Mitt Romney's favorability rating reached a new high of 47 percent in an ABC/Washington Post poll released Tuesday. The number represents a slight rise from his pre-debate image, though the Republican presidential candidate still trails President Barack Obama in terms of favorability.
Romney's net favorable rating has moved up 14 points since September among households making less than $50,000 a year, and 20 points among those making between $50,000 and $100,000. He also saw progress with self-identified conservatives, as well as both unmarried men and women.
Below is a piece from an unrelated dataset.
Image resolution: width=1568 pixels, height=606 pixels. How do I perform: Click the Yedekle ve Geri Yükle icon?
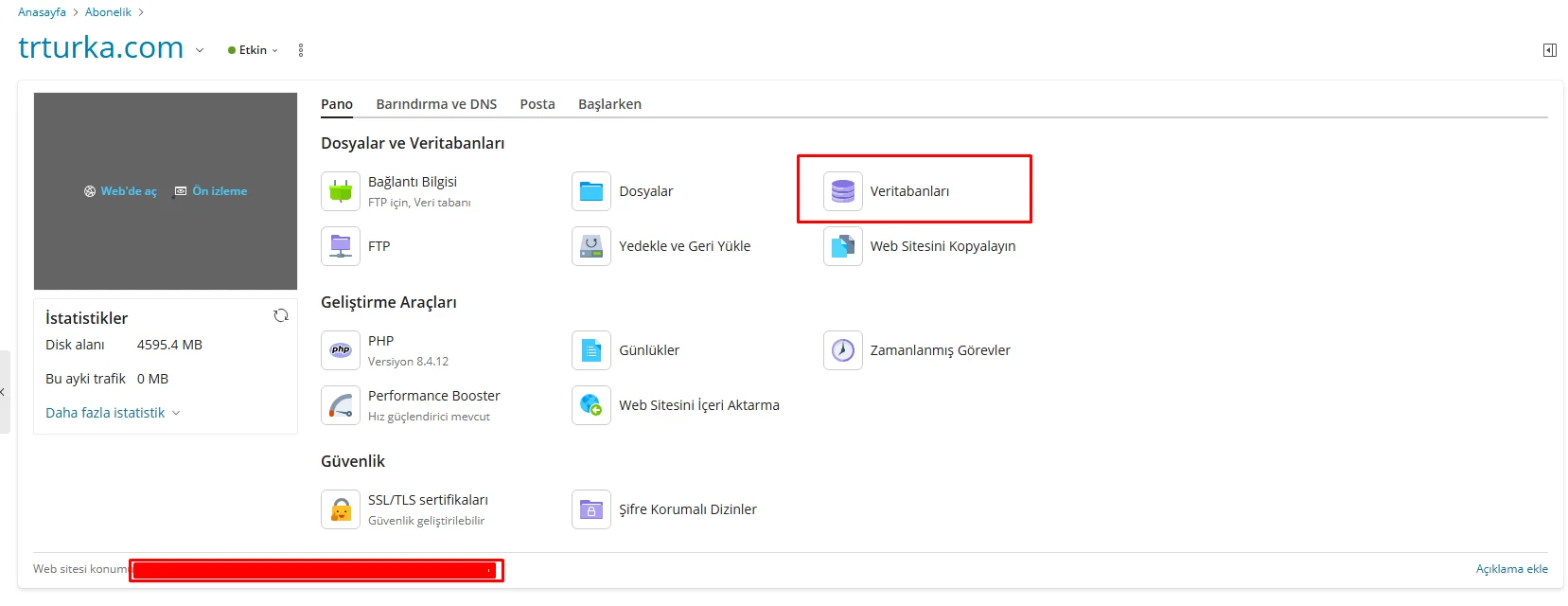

President Obama, meanwhile, posted a record high of 55 percent favorable in the poll, up 3 points from before the debate.
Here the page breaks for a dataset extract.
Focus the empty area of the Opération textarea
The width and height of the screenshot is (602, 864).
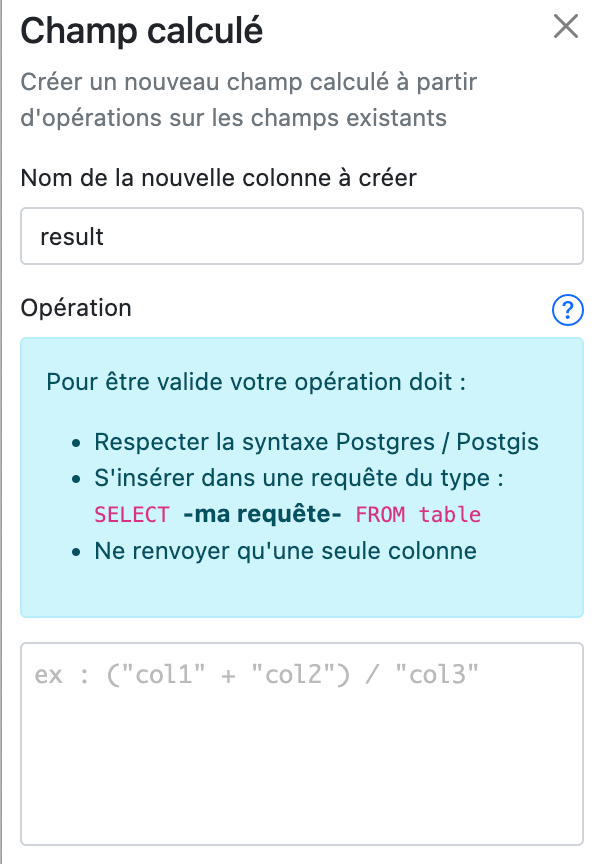coord(301,770)
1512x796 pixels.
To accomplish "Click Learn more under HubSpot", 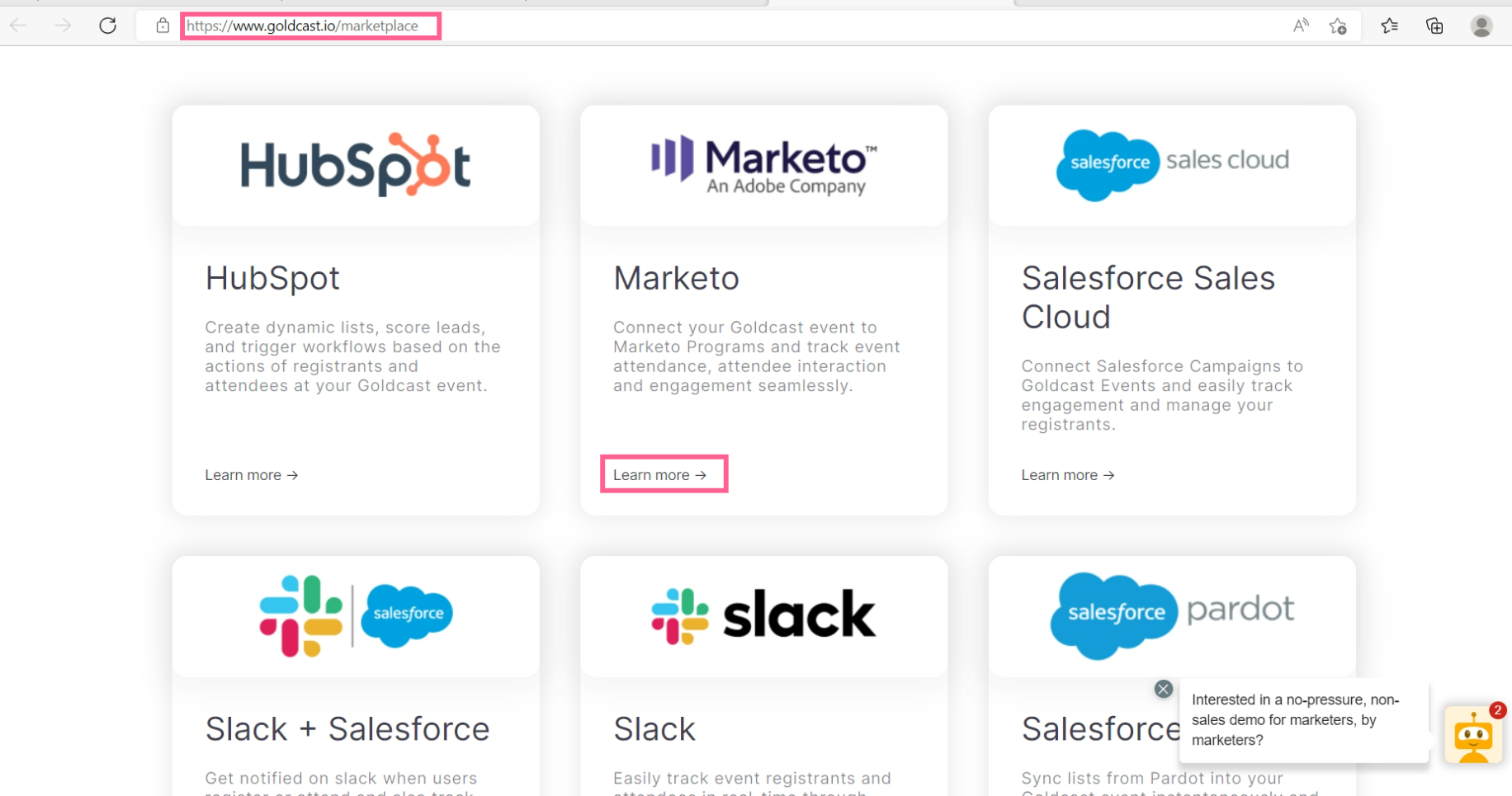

Party loyalists on both sides remained strongly entrenched, with a five-year record 93 percent of Democratic voters holding favorable views of Obama, and 87 percent of Republican voters seeing Romney favorably. The poll surveyed 845 registered voters between Oct. 4 and 7, and had a 4 percent margin of error.
For Romney, the shift wasn't enough to pull him above 50 percent and into positive territory. From ABC:
Romney’s 47 percent favorability is numerically the most in 18 ABC/Post polls since September 2011. But he remains underwater for the 13th time in those 18 surveys. (He’s been above water three times, not since January, and even twice.)
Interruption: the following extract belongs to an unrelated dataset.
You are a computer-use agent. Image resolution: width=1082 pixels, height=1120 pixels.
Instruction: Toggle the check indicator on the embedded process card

Four previous candidates have been underwater in popularity at roughly this point in available data back to 1980: losing Democratic candidates John Kerry in late September 2004, Walter Mondale in October 1984 and Jimmy Carter in September 1980; and Republican George H.W. Bush in October 1992.
But other surveys seem to confirm a rising trend for Romney, with his favorable and unfavorable numbers nearly tied for the first time in 2012, according to HuffPost Pollster's aggregate of all publicly available polling:
The latest poll from the Pew Research Center also showed Romney reaching his highest favorability yet, with a 50 percent favorable rating among registered voters. The poll also showed Romney making especially strong inroads with women voters and those under 50. Two other surveys released this week, the Politico/George Washington University Battleground Tracking Poll, and the Daily Kos/SEIU poll conducted by the Democratic firm PPP, also found Romney pulling ahead in favorability among likely voters.